Thu, Jan 13, 2005 - Page 5 News List

Indonesia gets strict with foreign workers in Aceh

SECURITY CONCERNS Claiming that insurgents could take advantage of the situation, Jakarta said it may expel foreigners unless they cooperate

AP , BANDA ACEH, INDONESIA

Foreign relief workers could be expelled if they don't declare travel plans in Indonesia's tsunami-devastated Aceh province, the government said yesterday citing security concerns, as the UN appealed to donors to follow through with promises of aid.

So far, governments and international development banks have pledged an unprecedented US$4 billion to help victims of the Dec. 26 earthquake and killer waves that left more than 150,000 people dead in nearly a dozen countries.

But Jan Egeland, UN undersecretary-general for humanitarian affairs, said only US$717 million has been converted into binding commitments.

Hardest hit by the earthquake-tsunami disaster was Aceh, where more than 100,000 people were killed and tens of thousands left homeless or in need.

Security concerns threatened to hamper efforts to deliver aid in the province, where separatists have been fighting for years for an independent state. Indonesia's military chief on Tuesday offered the rebels a ceasefire, matching a unilateral one already declared by the insurgents.

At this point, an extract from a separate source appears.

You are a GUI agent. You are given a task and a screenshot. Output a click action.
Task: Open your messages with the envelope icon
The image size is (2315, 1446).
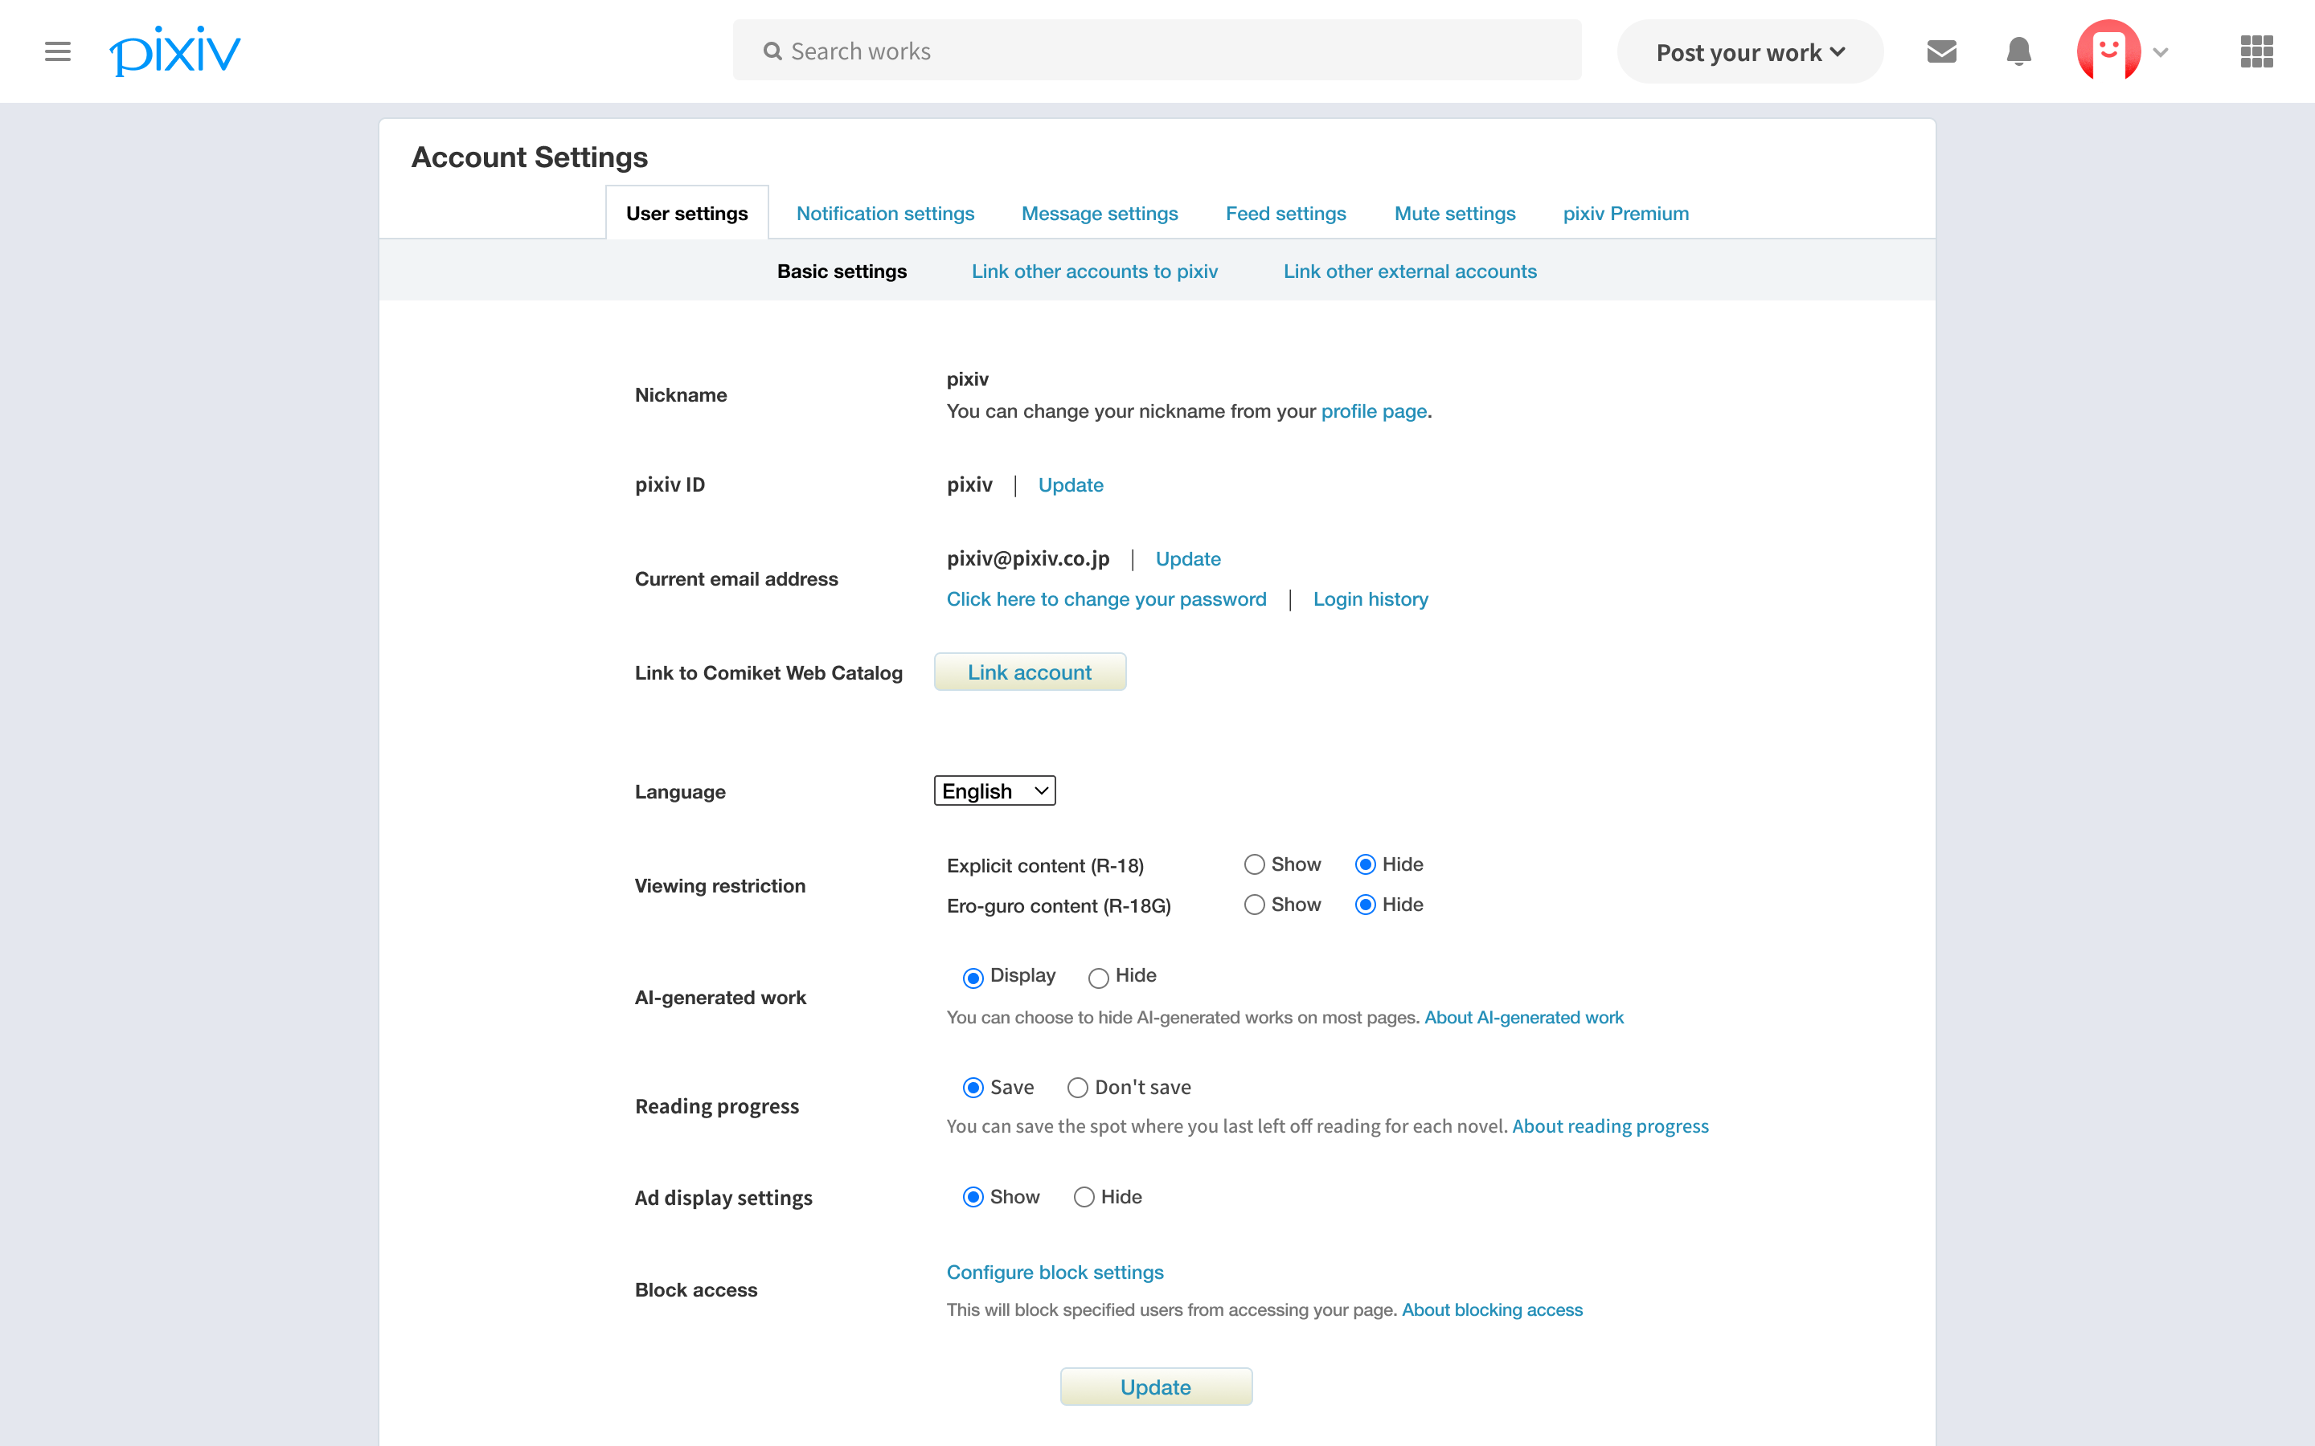pyautogui.click(x=1943, y=51)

The military has nevertheless warned that rebels could rob aid convoys and use refugee camps as hideouts, but has yet to offer evidence to back its claims.

"It is important to note that the government would be placed in a very difficult position if any foreigner who came to Aceh to assist in the aid effort was harmed through the acts of irresponsible parties," the Indonesian government said in a statement.

Asked if those who failed to register with the government before traveling outside the provincial capital, Banda Aceh, would be expelled, Welfare Minister Alwi Shihab said: "I think that is one possibility."

Getting help to the neediest is already a logistical nightmare, with roads washed away or blocked by downed trees. A bottleneck of round-the-clock aid flights on Indonesia's Sumatra island forced authorities to open a new airport this week on the island of Sabang.

But in New York, an official in the UN Office for the Coordination of Humanitarian Affairs was upbeat on the progress of aid deliveries.